Save Our Bank: A member complains that he was told that he could not open an account for a voluntary association because the bank only provides service if it’s a charity or registered company. The voluntary association does have a set of rules.

The Co-operative Bank: Our Community Directplus Account is available to Registered Charities, Co-operatives and Community Benefit Societies, Credit Unions and Community Interest Companies in line with our AML and Fraud risk appetites and regulation.

This eligibility information is available here.

The Community Directplus account offers these organisations award winning free banking.

We are aware this means we don't have an offering for some of the smaller community organisations who may be interested in banking with us and we are looking at how we provide services to those organisations again, either for free banking with the Community Directplus account or on a chargeable business tariff.

Save Our Bank: A supporter asks whether the bank is 'signed up to the new EU PS2 (concerning release of personal information) legislation’. We presume this is PSD2, in which case there is no choice?

The Co-operative Bank: The bank is signed up to the Second Payment Services Directive (PSD2) which impacts all personal Current Accounts, Business & Corporate, Credit Cards and certain Savings accounts with the majority of provisions applying from 13 January 2018.

The directive also requires that the European Banking Authority develop a number of guidelines and technical standards, including regulatory technical standards in respect of strong customer authentication and secure communication. These are designed to ensure that explicit consent is obtained from a customer whenever they choose to use an account information service which allows an authorised third party to access a customer’s account details or a payment initiation service, which allows a third party to initiate a payment.

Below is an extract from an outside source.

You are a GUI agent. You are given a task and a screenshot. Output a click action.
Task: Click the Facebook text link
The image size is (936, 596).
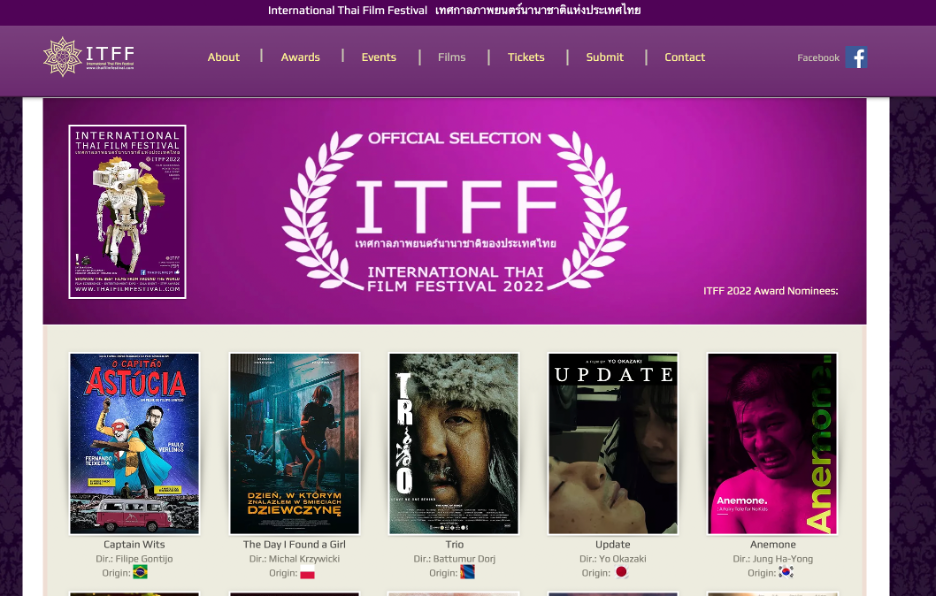point(818,58)
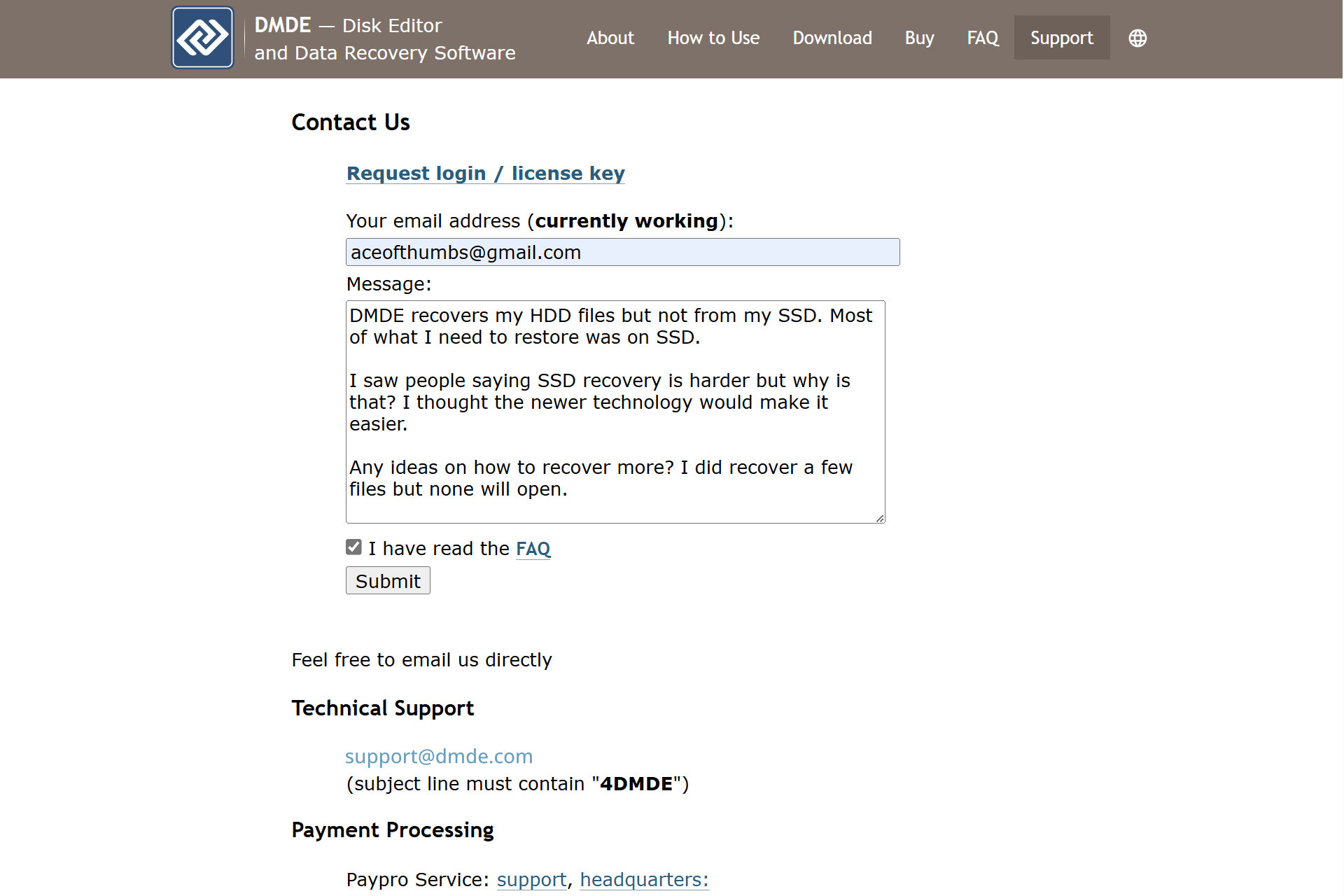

The strong customer authentication regulatory technical standards, including the provision of capability to support account information service and payment initiation service providers, will apply as law from 14 September 2019. The Bank is committed to delivering the associated regulatory requirements within this timeframe.

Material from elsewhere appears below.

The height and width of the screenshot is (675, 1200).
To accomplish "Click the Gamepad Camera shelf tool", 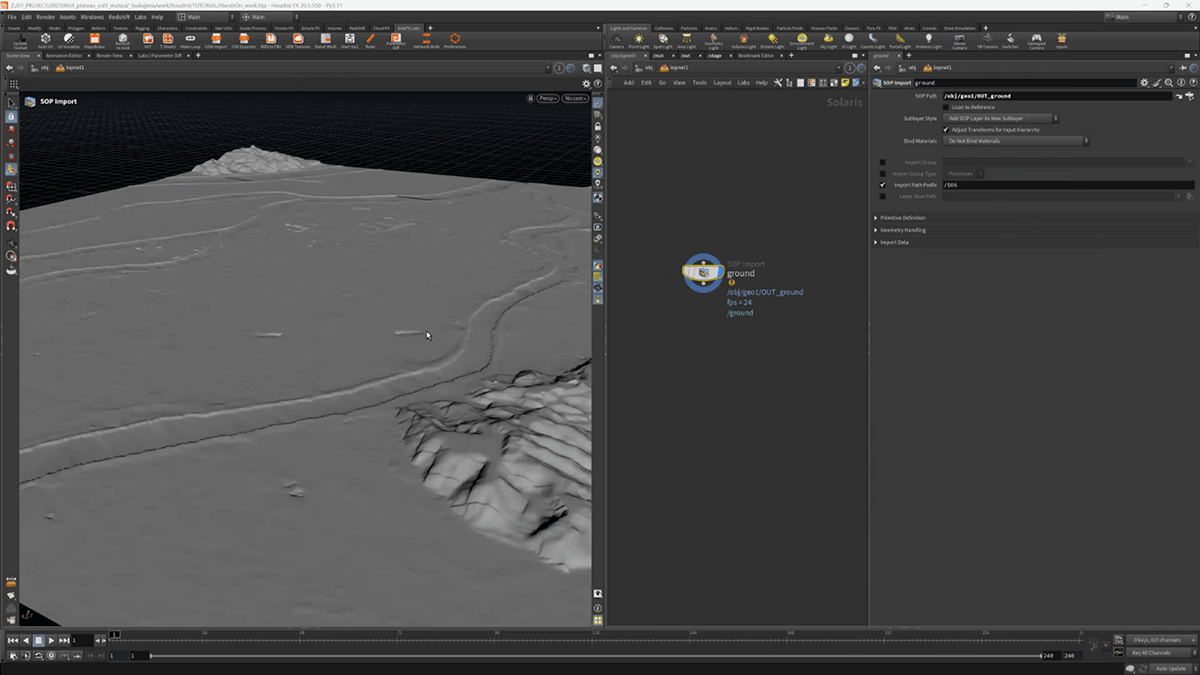I will [1036, 40].
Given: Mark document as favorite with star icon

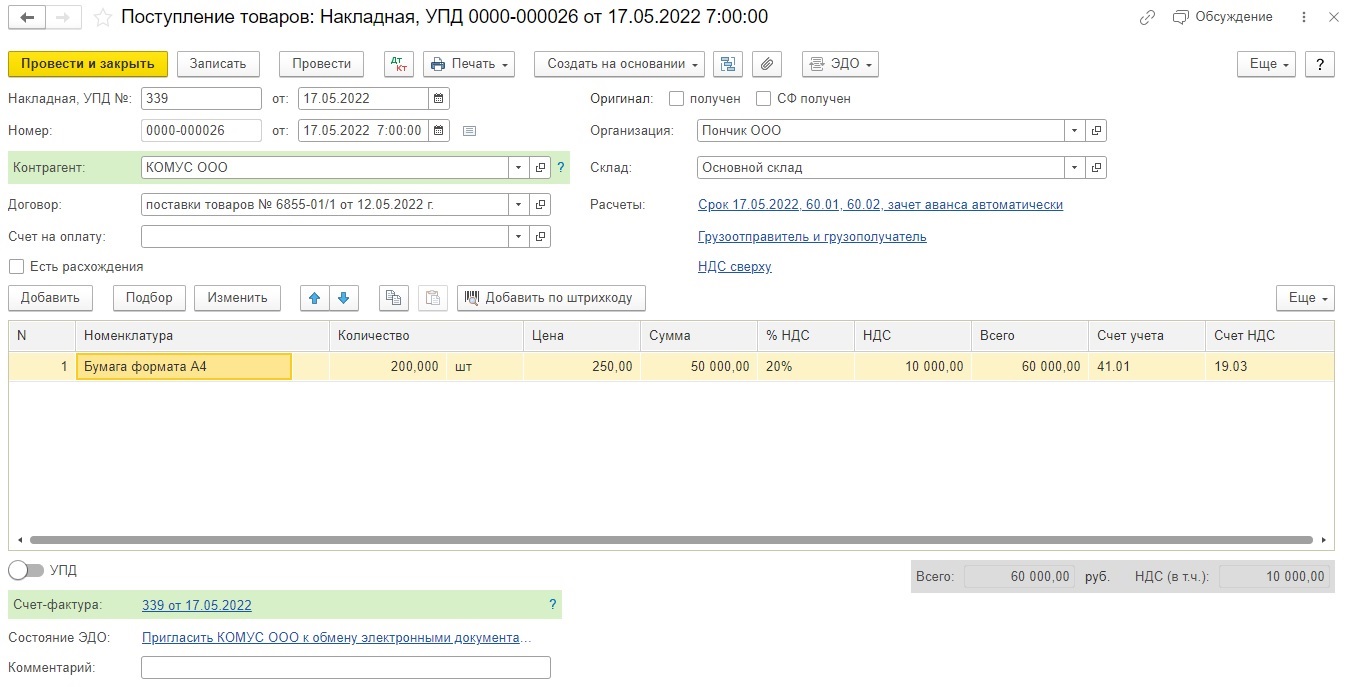Looking at the screenshot, I should 102,18.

Save Our Bank: Policing immigration: noting that banks are required effectively to help ‘police’ immigration, our supporter wants to know what the Cooperative Bank’s view is on this. As we discussed, the bank must of course fulfil its legal obligations, but may also have a view on the role it is being asked to play.

The Co-operative Bank: We are required to meet our obligations under Section 7 of the Immigration Act 2016 and specifically to prevent access to banking facilities to individuals who by reason of their immigration status are disqualified from accessing banking services. Our commitment is to fulfil our duties under the Act with care and integrity. We continue to be a leading provider of basic bank accounts for those individuals who find it difficult to access a full service account, which includes migrants who have a right to reside at the time of application. 

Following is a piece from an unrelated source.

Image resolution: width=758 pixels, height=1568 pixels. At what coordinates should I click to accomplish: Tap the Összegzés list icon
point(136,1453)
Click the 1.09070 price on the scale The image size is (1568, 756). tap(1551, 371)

Save Our Bank: Oppressive regimes: a supporter asked how the bank defines oppressive regime.

The Co-operative Bank: We support the principles of the Universal Declaration of Human Rights. Around the world there are many governments that deny their citizens basic political rights and civil liberties. In defining an oppressive regime we rely on external expertise provided by Ethical Investment Research Services, an independent research company which compiles a list drawn from a variety of sources, including Amnesty International annual reports, Human Rights Watch annual reports and the Freedom House annual survey.

Save Our Bank: A supporter was refused an increase in credit limit on his card in spite of having a high credit rating.

The Co-operative Bank: Our decision to increase a customer’s credit limit can be based on a number of factors including their credit rating. We’d be happy to take a further look if you can pass on the customer’s contact details we can arrange for one of our customer advisers to contact them directly.

Save Our Bank: A member complained that while they want paper statements, it makes no sense to them that the bank sends one statement with a number of transactions and then another one a few days later with hardly any.

The Co-operative Bank: One of the requirements from the second Payment Services Directive (PSD2) is that banks must provide all account holders with information about their debit payment transactions at least once per month. In practice this means that we will provide this information monthly via a statement unless customers have requested to have this information provided in a different way or on a different frequency.

Customer statements can also be triggered after 25 transactions have been completed.  It may be the case for this customer that they have received a statement once the page is full (after 25 transactions) and then a further monthly statement, containing a small number of transactions, has been triggered a few days later.  

It may be worth a call to our contact centre (03457 212 212) to check the frequency of their statements and request to change if required.